Paul Thomas Anderson vuelve a demostrar que es uno de los directores más potentes de su generación con Una batalla tras otra, probablemente su película más visceral hasta la fecha. El creador de Pozos de ambición, Magnolia y Licorice Pizza regresa con una obra que mezcla la sátira política, el retrato del odio y la violencia con un humor incómodo que no deja al espectador indiferente. Es un film agresivo, incómodo y, al mismo tiempo, sorprendentemente divertido en ciertos momentos.
La historia sigue a Bob Ferguson (Leonardo DiCaprio), un hombre con un pasado militante que ha intentado rehacer su vida bajo otra identidad, hasta que su hija (Chase Infiniti) es secuestrada por un viejo enemigo, interpretado por un irreconocible Sean Penn. Esta premisa es el detonante para que Anderson despliegue un relato cargado de tensión, furia y reflexión, donde la violencia es tanto externa como interna, marcada por las heridas psicológicas del protagonista.
El reparto es uno de los grandes atractivos de la película. DiCaprio entrega una interpretación intensa y nerviosa, Benicio del Toro aporta momentos de humor cínico que funcionan como válvulas de escape y Sean Penn sorprende con un papel físico y radical que se convierte en uno de los puntos más memorables del film. Resulta difícil reconocerlo en pantalla, no solo por su aspecto, sino por la manera en que se mueve y habita al personaje.

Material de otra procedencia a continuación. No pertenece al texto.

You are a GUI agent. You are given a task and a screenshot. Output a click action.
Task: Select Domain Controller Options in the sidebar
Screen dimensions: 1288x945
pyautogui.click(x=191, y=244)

Uno de los elementos más interesantes de Una batalla tras otra es cómo aborda la salud mental. La primera parte de la película es la más absorbente, al centrarse en el trauma y la paranoia del protagonista. Ese retrato psicológico añade densidad a una historia que, de lo contrario, podría haberse limitado a la acción y el enfrentamiento ideológico. El racismo y el odio están presentes, sí, pero es el dolor íntimo y personal lo que da mayor fuerza al relato.

No obstante, la película también tiene problemas. Su duración es excesiva y, a partir del segundo acto, la narración se convierte en una persecución continua que empieza a ser repetitiva. Anderson apuesta por la intensidad constante, pero esa falta de variación puede fatigar a parte del público, como se notó en algunas sesiones donde espectadores abandonaron la sala.
Aun así, hay que destacar el nivel técnico. El sonido, la fotografía y la música de Jonny Greenwood son elementos cuidados al detalle, capaces de elevar secuencias que ya de por sí resultan potentes. En algunos momentos, el diseño sonoro es tan impactante que consigue envolver por completo al espectador.
En definitiva, Una batalla tras otra no es una película fácil ni redonda, pero sí una obra que deja huella. Es brutal, incómoda, larga, excesiva… pero también está llena de interpretaciones poderosas y momentos que se quedan grabados en la memoria. Anderson firma aquí un trabajo que divide y que puede incomodar, pero que reafirma su talento como narrador visceral y arriesgado.